Маргарет Джордж - Между ангелом и ведьмой. Генрих VIII и шесть его жен
Впрочем, так же как и я. Некогда, будучи мужем Екатерины, я в глазах Анны обладал известной ценностью. Значит, желая унизить ее, Анна унижала и меня?
— Я хочу ту рубашку, — упрямо заявила она. — И я получу ее.
* * *Через несколько дней от Екатерины пришло разъяренное письмо с отказом выдать рубашку, которую она с полным правом считала своей собственностью.
Анну взбесило упрямство и высокомерие бывшей соперницы.
— Заставьте ее отдать эту вещь! — вскричала она, возмущенно потрясая письмом.
— Я не могу, — ответил я. — Крестильная рубашка Марии не принадлежит короне, как королевские бриллианты. Екатерина имеет право хранить ее у себя.
Меня порадовало то, что Екатерина дорожит этой вещицей.
— Да? Разве она имеет какие-то права?
— Как и любой английский подданный, — потрясенный глупым вопросом, пояснил я. — И в том числе — право личной собственности.
— Она достойна того, чтобы ее лишили всех прав! Ведь она отказалась признать меня королевой! А значит, ее можно считать изменницей!
— Ни один из законов не предусматривает того, чтобы каждый подданный лично присягал вам на верность. В данном случае мы полагаемся на проверенный прецедент, гласящий: «Молчание — знак согласия».

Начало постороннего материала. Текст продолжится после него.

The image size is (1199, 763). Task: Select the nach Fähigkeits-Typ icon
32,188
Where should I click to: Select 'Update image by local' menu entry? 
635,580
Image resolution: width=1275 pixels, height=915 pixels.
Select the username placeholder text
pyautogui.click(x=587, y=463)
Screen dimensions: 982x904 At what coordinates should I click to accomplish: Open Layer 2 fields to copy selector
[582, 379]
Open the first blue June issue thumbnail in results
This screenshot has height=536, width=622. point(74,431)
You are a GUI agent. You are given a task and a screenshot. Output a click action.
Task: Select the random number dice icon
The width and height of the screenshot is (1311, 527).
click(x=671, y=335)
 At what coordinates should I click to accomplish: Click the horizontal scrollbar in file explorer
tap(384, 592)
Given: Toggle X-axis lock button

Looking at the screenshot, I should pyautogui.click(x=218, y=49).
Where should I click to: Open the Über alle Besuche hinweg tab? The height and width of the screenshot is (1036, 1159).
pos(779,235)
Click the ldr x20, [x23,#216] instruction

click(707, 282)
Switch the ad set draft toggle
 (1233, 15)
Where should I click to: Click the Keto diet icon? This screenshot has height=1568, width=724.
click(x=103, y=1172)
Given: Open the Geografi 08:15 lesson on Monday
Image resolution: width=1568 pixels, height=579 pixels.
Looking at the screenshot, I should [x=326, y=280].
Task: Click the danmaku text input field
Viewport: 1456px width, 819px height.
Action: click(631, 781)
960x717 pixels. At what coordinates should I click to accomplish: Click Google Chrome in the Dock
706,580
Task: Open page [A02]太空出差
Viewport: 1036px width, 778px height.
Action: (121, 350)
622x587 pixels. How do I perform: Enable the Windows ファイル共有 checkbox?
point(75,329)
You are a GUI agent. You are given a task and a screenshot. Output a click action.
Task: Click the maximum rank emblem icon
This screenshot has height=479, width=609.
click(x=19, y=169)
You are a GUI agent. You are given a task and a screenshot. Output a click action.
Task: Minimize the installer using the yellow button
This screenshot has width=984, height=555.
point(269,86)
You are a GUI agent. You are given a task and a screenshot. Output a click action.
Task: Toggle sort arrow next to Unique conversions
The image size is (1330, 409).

— Очень скоро вам придется издать новый закон, — с язвительной усмешкой заявила Анна. — Все люди молчат по-разному, и наступает время, когда эти различия становятся крайне важны. Ради вашего сына вам придется принять решительные меры. И тогда начнутся казни! — Она прищурила глаза. — Казни. Да, Гарри, все изменники будут казнены… Екатерина, Мария и ваш глупый Томас Мор. У вас не будет иного выбора! — Ее голос возрос до крещендо.
— Опомнитесь, Анна!
Я схватил ее за плечи и резко встряхнул. Словно хотел разрушить ее дьявольскую зачарованность. Она изменилась прямо на глазах, мгновенно превратившись из фанатично мстительной фурии в смущенную праведницу.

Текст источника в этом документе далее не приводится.